More accurately most people care about balance to a point. They don't care about minutae but if they are too far behind the curve things feel bad.
The bigger problem is, it's very easy to be in the no-man's-land between "obviously bad" (whether that be OP or weak) and "obviously good," where it's deeply unsatisfying but you just can't quite put your finger on why it's so. Even if such a person does realize that there's a pattern of dissatisfaction, there's no guarantee they'll simultaneously see what the problem is. That sort of thing is, unfortunately, a lot more likely than stumbling into something you genuinely love but can't express why. As with far too many things in life, there are a LOT more ways for things to be broken than there are ways for them to be excellent.
 

that is because both fighter and wizard are "skeleton" classes.

both can be removed as full classes and be renamed as "mage" and "warrior".

then you can have wizard a a subclass of mage that does not "know" spells, but has a book and can be more versatile than basic mage.
sorcerer is better for basic mage than a wizard.

as for fighter, they had a chance now to make battlemaster base class feature and it wouldn't break anything, comparing to full casters, but OFC because of "muh compatibilitah" they backtracked on that also.

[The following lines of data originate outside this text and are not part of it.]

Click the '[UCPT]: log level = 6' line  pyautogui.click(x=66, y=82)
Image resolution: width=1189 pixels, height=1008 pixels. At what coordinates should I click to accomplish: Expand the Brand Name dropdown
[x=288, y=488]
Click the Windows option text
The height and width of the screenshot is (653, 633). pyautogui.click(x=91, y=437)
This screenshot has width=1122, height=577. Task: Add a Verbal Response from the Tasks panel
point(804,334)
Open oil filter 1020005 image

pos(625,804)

and yes, assassin can be any class,

I.E:
3rd level features:
1. proficiency+expertise in stealth.
2. advantage on initiative.
3. 1st attack that hits on the 1st round of combat deals +2 damage per level.
And I'm saying I consider this whole approach, genericization and decoupling and having to make it so every feature can interact with every other feature forever always....is what leads both to worse game design and less interesting games AND fewer people actually wanting to engage with them because they don't want to deal with zillions and zillions of choices.

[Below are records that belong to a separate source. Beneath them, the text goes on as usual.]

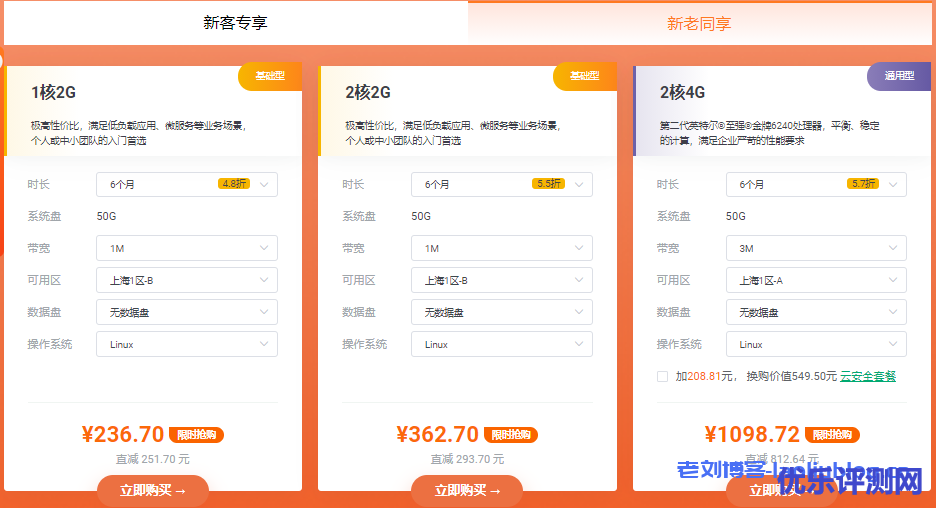Expand 数据盘 dropdown in 1核2G card
Viewport: 936px width, 508px height.
tap(187, 312)
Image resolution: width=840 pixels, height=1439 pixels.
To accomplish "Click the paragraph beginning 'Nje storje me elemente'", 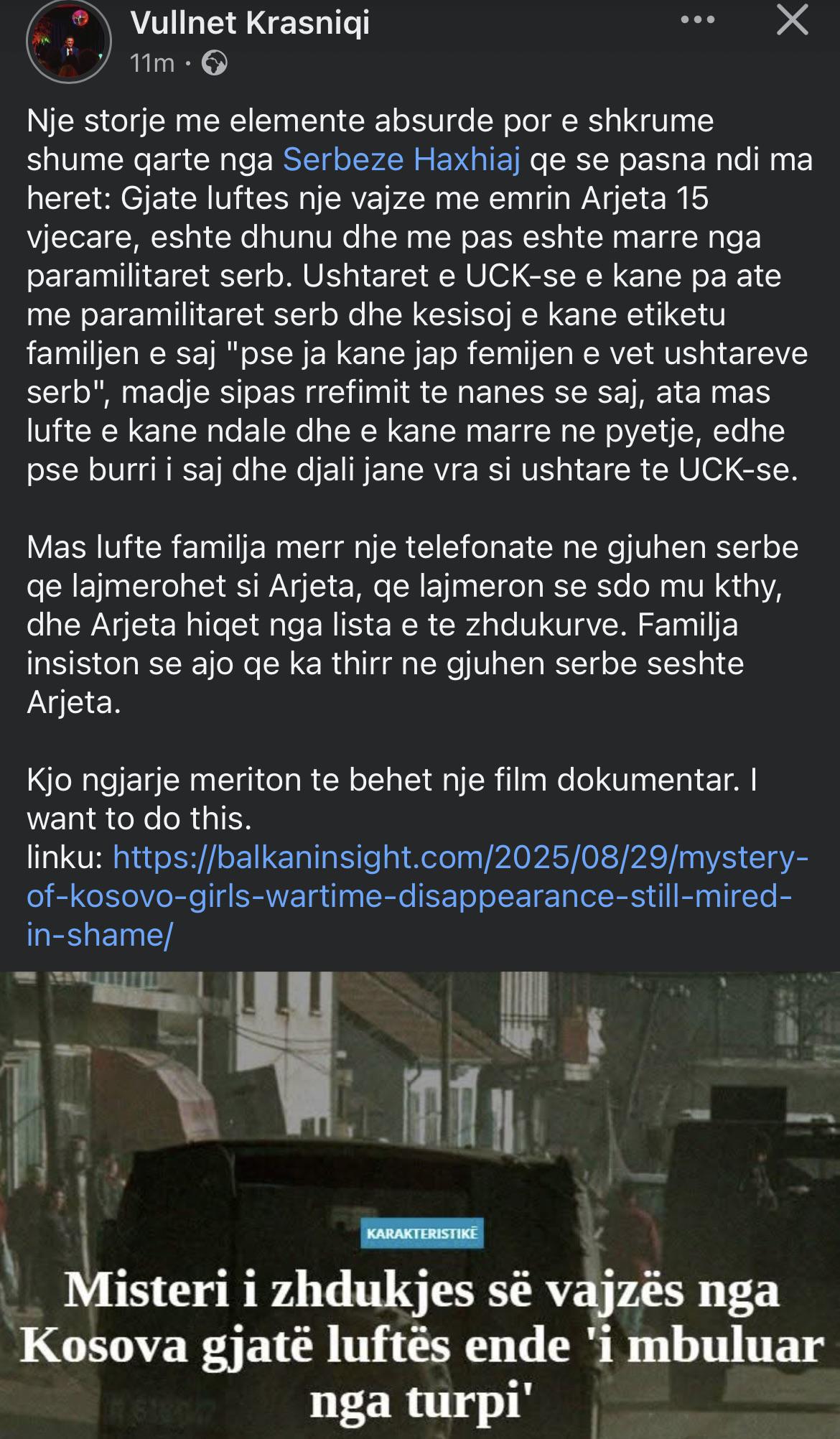I will pyautogui.click(x=420, y=295).
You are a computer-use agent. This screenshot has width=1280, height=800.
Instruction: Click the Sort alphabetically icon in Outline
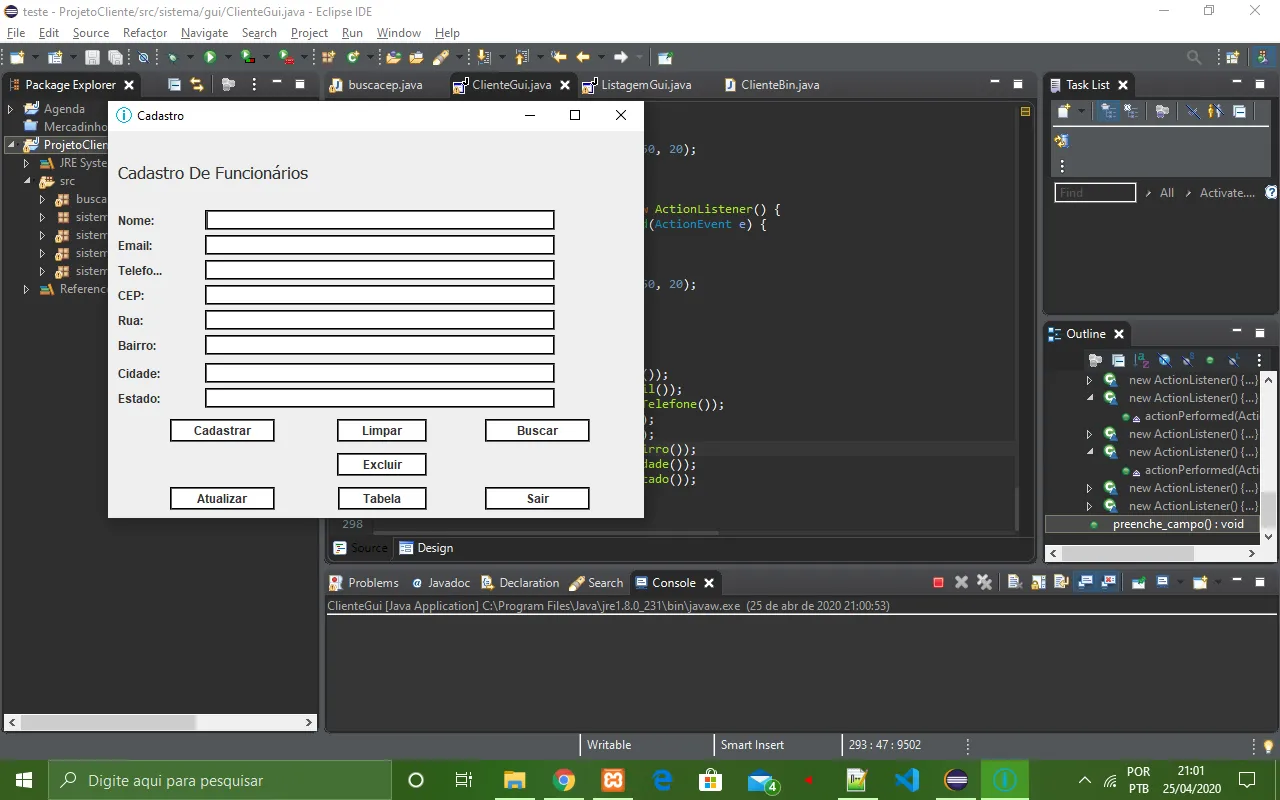1142,360
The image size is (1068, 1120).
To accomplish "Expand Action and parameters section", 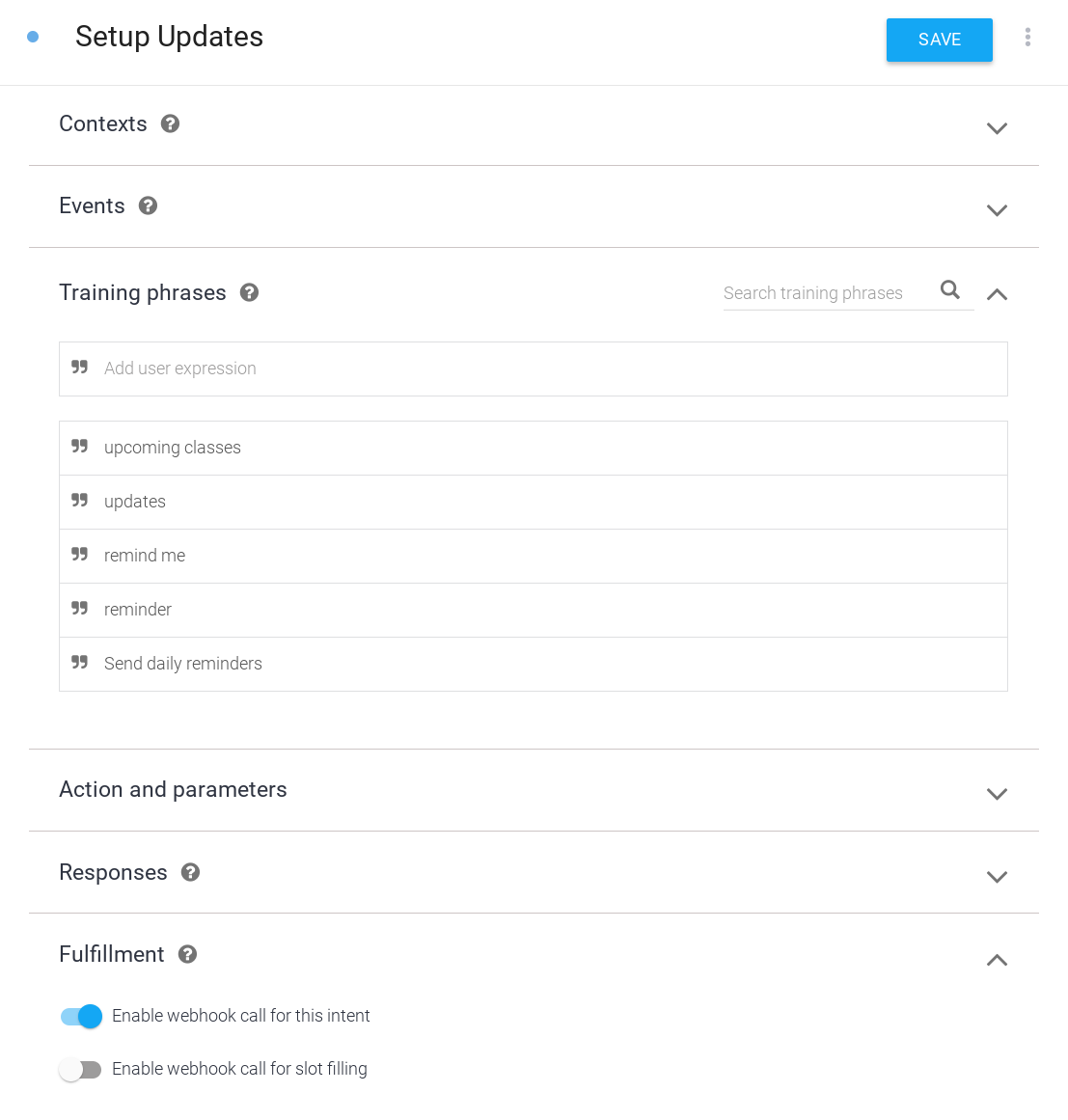I will pos(997,793).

People like to act like classes have no utility whatsoever and could be completely swept away and replaced with fully point-bought mishmash everything. This is not true. Class systems actually have a LOT of utility, if you use it well. D&D, unfortunately, often does not use it well, and 5e in specific almost completely wasted the significant potential of subclasses. Only a tiny handful actually make good on it. Druid, and to a lesser extent Cleric, do actually make some fairly decent use of the structure (e.g. compare Wildfire, Stars, Land, and Moon), but by and large, subclasses in 5e are barely more than grace notes on the base class....and many base classes are themselves extremely thin already.